RECORD EXTRACTS
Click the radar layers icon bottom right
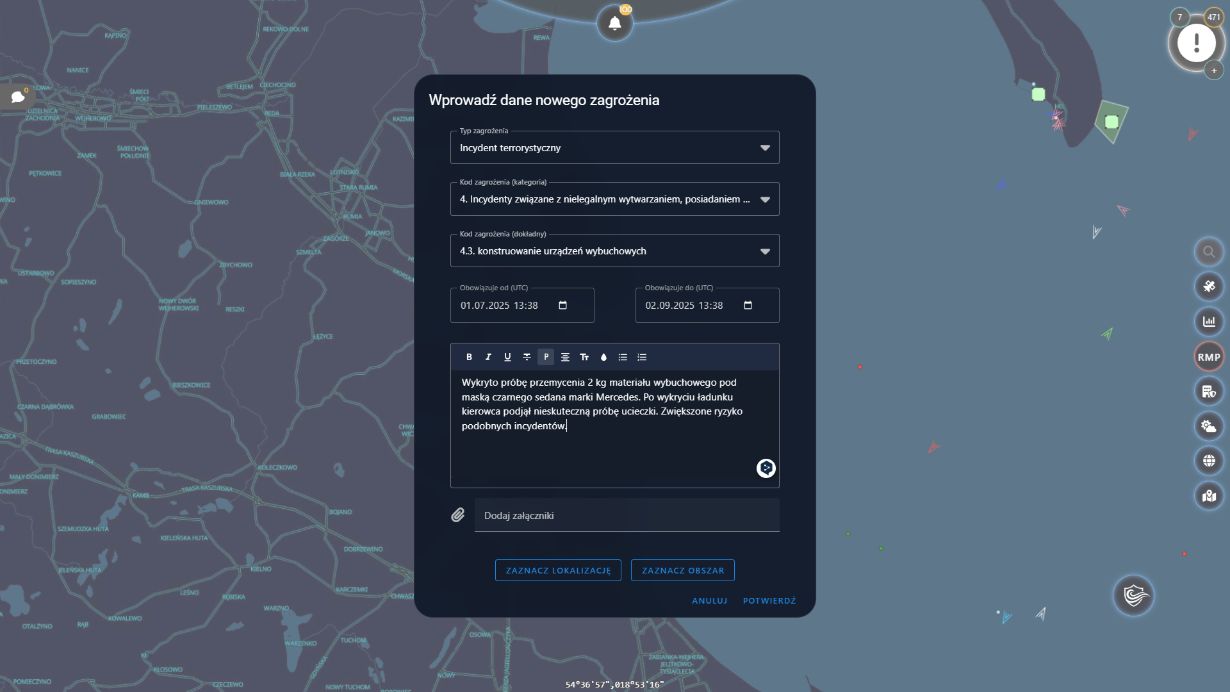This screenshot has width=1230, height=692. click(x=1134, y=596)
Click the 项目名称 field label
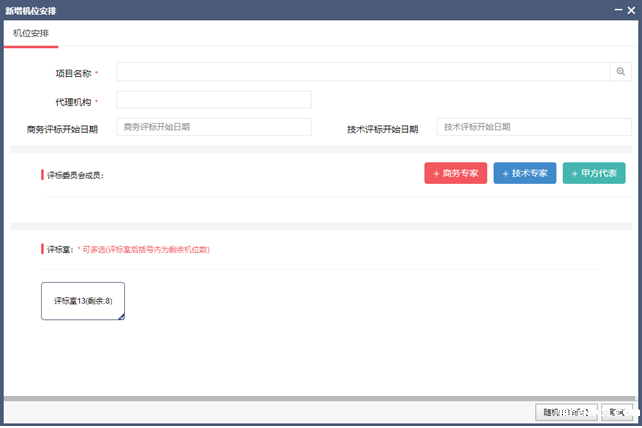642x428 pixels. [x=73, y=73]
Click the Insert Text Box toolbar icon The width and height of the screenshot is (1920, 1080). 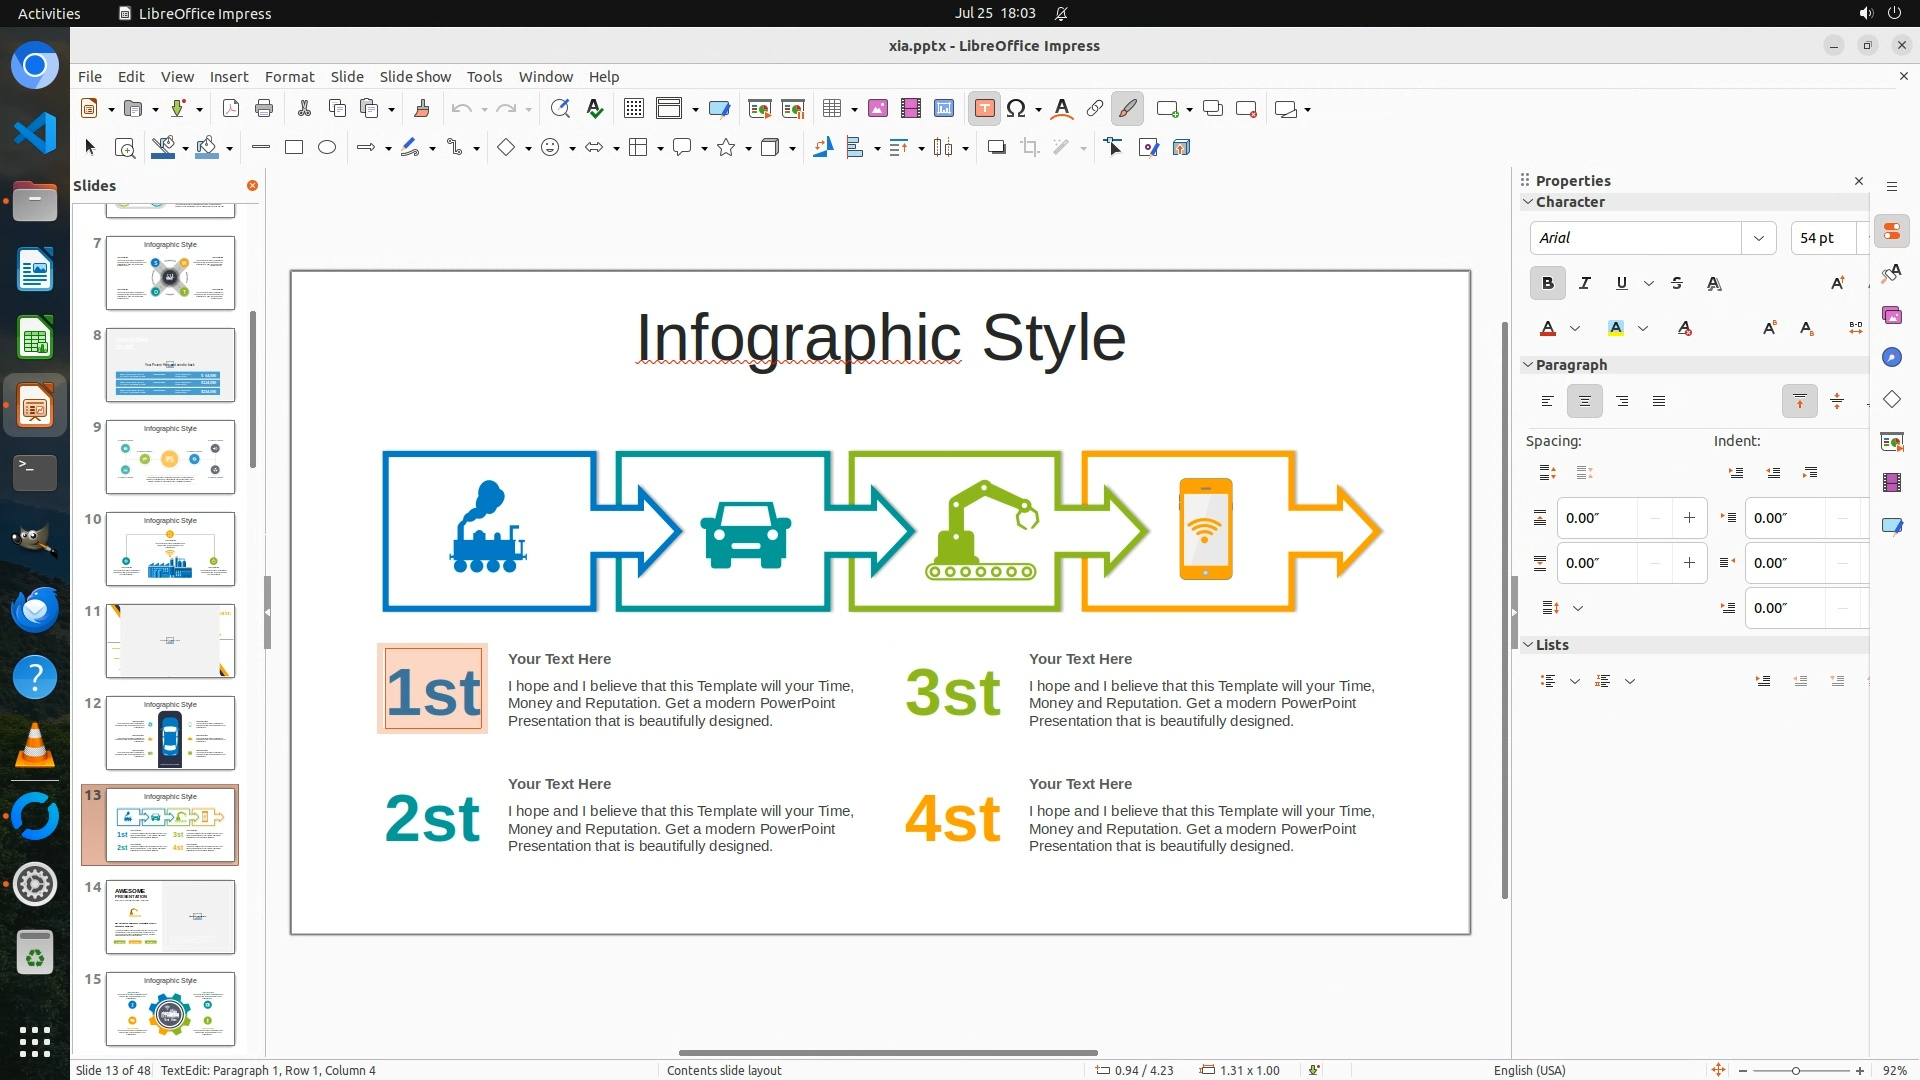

---

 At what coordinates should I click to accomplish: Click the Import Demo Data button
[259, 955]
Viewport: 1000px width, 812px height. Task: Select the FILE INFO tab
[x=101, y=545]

GIVEN EXERCISE
Could you rescale the listing from the line with "At what coordinates" up to and including the line with "[x=101, y=545]"? Reproduce only those lines, requests included, and multiply each coordinate in the answers by 1.7, rounding to whole numbers with halves going up.

FINAL RESULT
 At what coordinates should I click to accomplish: Click the Import Demo Data button
[440, 1624]
Viewport: 1000px width, 812px height. Task: Select the FILE INFO tab
[x=172, y=927]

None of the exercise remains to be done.